-- Materials provided follows --

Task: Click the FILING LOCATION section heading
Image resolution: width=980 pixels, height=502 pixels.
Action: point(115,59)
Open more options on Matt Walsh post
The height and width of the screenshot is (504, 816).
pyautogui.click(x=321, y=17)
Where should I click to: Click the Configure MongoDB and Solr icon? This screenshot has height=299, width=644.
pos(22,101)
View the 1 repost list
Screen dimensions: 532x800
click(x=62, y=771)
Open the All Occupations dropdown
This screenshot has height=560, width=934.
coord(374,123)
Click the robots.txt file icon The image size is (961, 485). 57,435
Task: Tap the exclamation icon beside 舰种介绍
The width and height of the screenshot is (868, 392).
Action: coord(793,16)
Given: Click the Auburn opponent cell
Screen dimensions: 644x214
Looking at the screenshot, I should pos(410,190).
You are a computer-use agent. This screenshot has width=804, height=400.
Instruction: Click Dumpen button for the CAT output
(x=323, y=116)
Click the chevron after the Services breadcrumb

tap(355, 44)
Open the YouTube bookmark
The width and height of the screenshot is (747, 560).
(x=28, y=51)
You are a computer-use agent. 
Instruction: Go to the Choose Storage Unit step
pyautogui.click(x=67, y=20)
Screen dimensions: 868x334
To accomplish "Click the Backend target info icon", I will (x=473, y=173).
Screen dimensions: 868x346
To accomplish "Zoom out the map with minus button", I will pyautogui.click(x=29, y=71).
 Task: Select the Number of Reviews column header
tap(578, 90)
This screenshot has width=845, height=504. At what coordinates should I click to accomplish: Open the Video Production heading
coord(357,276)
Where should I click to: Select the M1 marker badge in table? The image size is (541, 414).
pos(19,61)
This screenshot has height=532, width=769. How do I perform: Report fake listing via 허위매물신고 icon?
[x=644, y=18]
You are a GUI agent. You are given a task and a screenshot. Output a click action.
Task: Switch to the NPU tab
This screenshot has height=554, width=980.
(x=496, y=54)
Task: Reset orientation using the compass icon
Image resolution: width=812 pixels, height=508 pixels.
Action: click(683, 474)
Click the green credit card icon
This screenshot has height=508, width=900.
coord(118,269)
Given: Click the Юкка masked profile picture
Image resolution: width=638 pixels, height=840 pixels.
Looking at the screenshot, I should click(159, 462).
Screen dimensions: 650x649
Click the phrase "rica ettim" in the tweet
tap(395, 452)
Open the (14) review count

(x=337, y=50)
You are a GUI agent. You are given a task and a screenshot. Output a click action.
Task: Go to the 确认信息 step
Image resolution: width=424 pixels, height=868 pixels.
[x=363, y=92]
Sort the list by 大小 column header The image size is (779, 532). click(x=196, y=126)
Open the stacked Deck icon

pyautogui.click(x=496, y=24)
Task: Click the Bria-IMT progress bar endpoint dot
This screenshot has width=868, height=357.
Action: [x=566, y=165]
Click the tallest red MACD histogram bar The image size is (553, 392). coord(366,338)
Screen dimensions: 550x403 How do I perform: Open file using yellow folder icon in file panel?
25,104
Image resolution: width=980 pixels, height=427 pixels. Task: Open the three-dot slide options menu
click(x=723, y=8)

-- Materials provided concluded --

◆ What is expected
Give the number of lines above that contain the word "agent", with no other text.

◆ Written response
4